In Vitro Migration Assay
To quantify the migratory potential of the iPS-derived OPCs, a standardized scratch-migration assay was performed. Three different OPC suspensions (i.e., cells overexpressing STX gene, cells transduced with an empty vector, and nontransduced cells) were seeded, each in 4 uncoated wells of a 12-well tissue culture plate and incubated in N2 medium complemented with PDGF (10 ng/ml) at 37°C overnight. After incubation, a standard gap across the seeded cell suspensions was created by a scratch with a 10-µl pipette tip. Afterward, the medium was refreshed to remove the debris (dead and floating cells). Photographs were taken at 0, 24, 48, and 72 hours after scratching to record and quantify the spontaneous migratory activity of the OPCs to bridge the gap. For quantification, the cells were pseudocolored in the imaging software (ImageJ), and the percentage of the colored area in the photographs was calculated.

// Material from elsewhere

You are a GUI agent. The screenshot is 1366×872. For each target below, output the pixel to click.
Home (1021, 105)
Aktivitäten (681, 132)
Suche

The average values for the different measurement points of each of the experimental groups were normalized to the values at 24 hours after scratching, which were set as 1. To ensure the involvement of PSA-NCAM in the observed results, additional PSA cleavage experiments were performed with addition of endoneuraminidase-N (EndoN; ABC-abc0020; ABC Scientific, Los Angeles, CA, http://www.abcscientific.com) at 1:5,000 dilution for 12 hours before introducing the scratch. To exclude the possibility that an increase in cell number in the gap could be ascribed to increased cell proliferation, we counted the total number of cells present in a well at 0, 24, 48, and 72 hours after scratching.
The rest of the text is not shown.